First up in tomato preservation is to make a dozen pints of diced. This, combined with a backlog from previous years is enough to run the kitchen. I’ll also make as much tomato sauce as I can. Last year I froze it and that worked well. The freezer is filling up already so I may have to can some of it this year. Last year I froze small tomatoes whole and used them during the year to make sauce. I may try canning them whole to supplement the diced.

Yesterday I picked about two bushels of the first apples. A lot more wait on the trees. Our early apple is sweet and makes a great base for apple cider vinegar. I make a couple of gallons each year and the jars to do so are empty and just need cleaning. Our cupboard remains full of apple butter and apple sauce, so maybe a few jars of each is all I’ll make this year. They are good for out of hand eating as well. I’ll need to find a home for some of them or leave them to wildlife.

I froze enough kale for the year early in the season. What I harvest the rest of the year will be to give away or eat fresh. There is enough vegetable broth for the year, frozen jars of pesto, frozen okra, frozen celery, grated and frozen zucchini,  and the hot peppers are beginning to come in. It’s been a good year so far.

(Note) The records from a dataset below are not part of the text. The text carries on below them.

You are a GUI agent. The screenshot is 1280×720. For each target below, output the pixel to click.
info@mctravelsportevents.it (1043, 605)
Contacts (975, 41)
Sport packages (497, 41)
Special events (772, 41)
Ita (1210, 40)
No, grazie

The garden didn’t produce green beans. The plants look healthy and there have been flowers. Almost no beans have been produced.

The variety of red beans planted needs to climb and I thought they were bush beans. There are bean pods forming, so there will be some harvest. Next year they need a fence to climb on, if I plant them again. I planted beans mostly to fix nitrogen in the soil.

It seems like there can never be enough beets. I started some in trays and those fared much better than the ones sown in the ground. Will do more of that next year. For now I have one jar of pickled beets to last the year.

The tomato and apple harvest signal the garden’s impending end. There’s a lot of work to be done, but we enjoy the taste of fresh tomatoes as much as anything we grow.